#### [TASK DIRECTIONS]
Filter these entries so that only lines with the word "Expand" remain.

#### [RECORDED DATA]
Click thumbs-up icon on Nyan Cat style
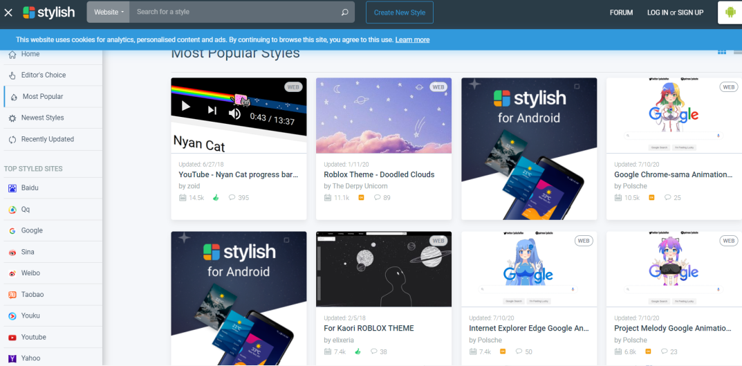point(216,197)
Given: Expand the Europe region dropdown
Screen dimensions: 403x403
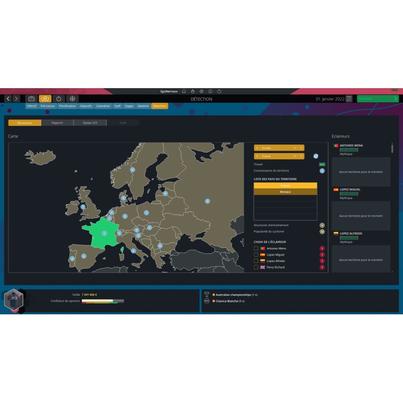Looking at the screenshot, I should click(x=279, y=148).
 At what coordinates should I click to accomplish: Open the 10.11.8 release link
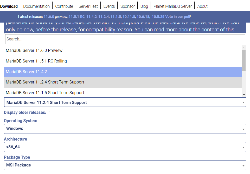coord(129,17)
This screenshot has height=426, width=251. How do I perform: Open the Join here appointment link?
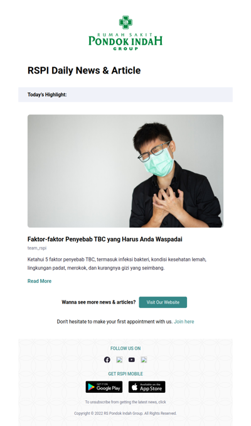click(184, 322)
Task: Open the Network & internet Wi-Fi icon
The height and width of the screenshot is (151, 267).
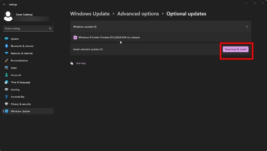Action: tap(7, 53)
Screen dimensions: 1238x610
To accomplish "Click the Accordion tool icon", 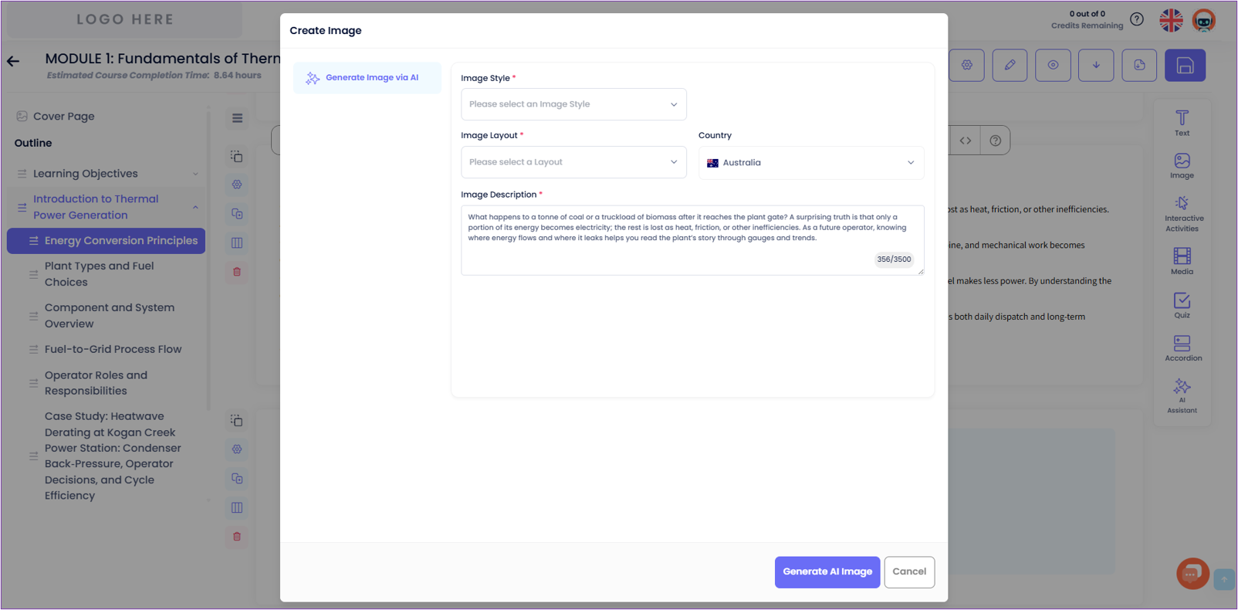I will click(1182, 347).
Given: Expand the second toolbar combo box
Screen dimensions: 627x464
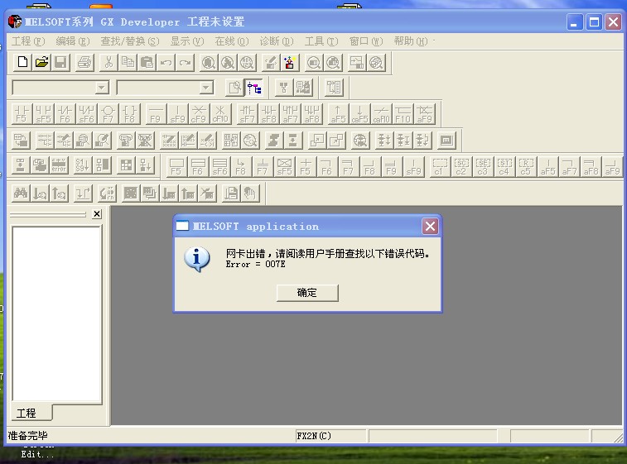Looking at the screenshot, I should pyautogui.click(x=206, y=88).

#### [YOUR SOLUTION]
Given: Expand the Europe region dropdown
Given: Expand the second toolbar combo box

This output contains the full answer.